Two-Head dragon protocol: preventing cloning of signature keys

Cryptographic techniques based on possession of private keys rely very much on the assumption that the private keys can be used only by the keys owner. As contemporary architectures of operating systems do not provide such a guarantee, special devices such as smart cards and TPM modules are intended to serve as secure storage for such keys. When carefully designed, these devices can be examined and certified as secure devices for holding private keys. However, this approach has a serious drawback: certification procedure is expensive, requires very specialized knowledge and its result cannot be verified independently by an end-user. On the other hand, malicious cryptography techniques can be used to circumvent the security mechanisms installed in a device. Moreover, in practice we often are forced to retreat to solutions such as generation of the private keys outside secure devices. In this case we are forced to trust blindly the parties providing such services. We propose an architecture for electronic signatures and signature creation devices such that in case of key leakage, any use of leaked keys will be detected with a fairly high probability. The main idea is that using the private keys outside the legitimate place leads to disclosure of these keys preventing any claims of validity of signatures in any thinkable legal situation. Our approach is stronger than fail-stop signatures. Indeed, fail-stop signatures protect against derivation of keys via cryptanalysis of public keys, but cannot do anything about key leakage or making a copy of the key by a service provider that generates the key pairs for the clients. Our approach is a simple alternative to the usual attempts to make cryptographic cards and TPM as tamper resistant as possible, that is, to solve the problem alone by hardware means. It also addresses the question of using private keys stored in not highly secure environment without a dramatic redesign of operating systems. It can be used as a stand alone solution, or just as an additional mechanism for building trust of an end-user.

A revocation scheme preserving privacy

We introduce a scheme for anonymous user exclusion in an encrypted broadcast communication. It allows a broadcaster to change the transmission key with a single message broadcasted to N users so that all but z excluded users can retrieve the new key, and volume of the message is O(z). Our scheme is based on Shamirs secret sharing method based on polynomials with dynamic coefficients and shares that evolve in time. No explicit IDs and pseudonyms are used.

Digital Signatures for e-Government - A Long-Term Security Architecture

The framework of digital signature based on qualified certificates and X.509 architecture is known to have many security risks. Moreover, the fraud prevention mechanism is fragile and does not provide strong guarantees that might be regarded necessary for flow of legal documents.

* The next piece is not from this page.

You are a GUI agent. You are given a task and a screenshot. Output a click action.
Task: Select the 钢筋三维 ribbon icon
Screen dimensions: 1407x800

How to protect a signature from being shown to a third party

Many attempts to controlling who and under which circumstances can verify our signatures have been made so far. For this purpose one can use undeniable signatures, designated confirmer signatures or designated verifier signatures. We introduce a model of new kind of signatures, called dedicated digital signatures (or dds for short). The core idea is that a designated verifier can present a standard signature of the signer derived from dds to a third party, but at the price of revealing the private key of the designated verifier or at the price of revealing the designated verifier’s signature of a particular message. Therefore the verifier will show the signature only in very special situations. We present a construction of a dds based on ElGamal signatures and its modifications that allow to obtain additional important features.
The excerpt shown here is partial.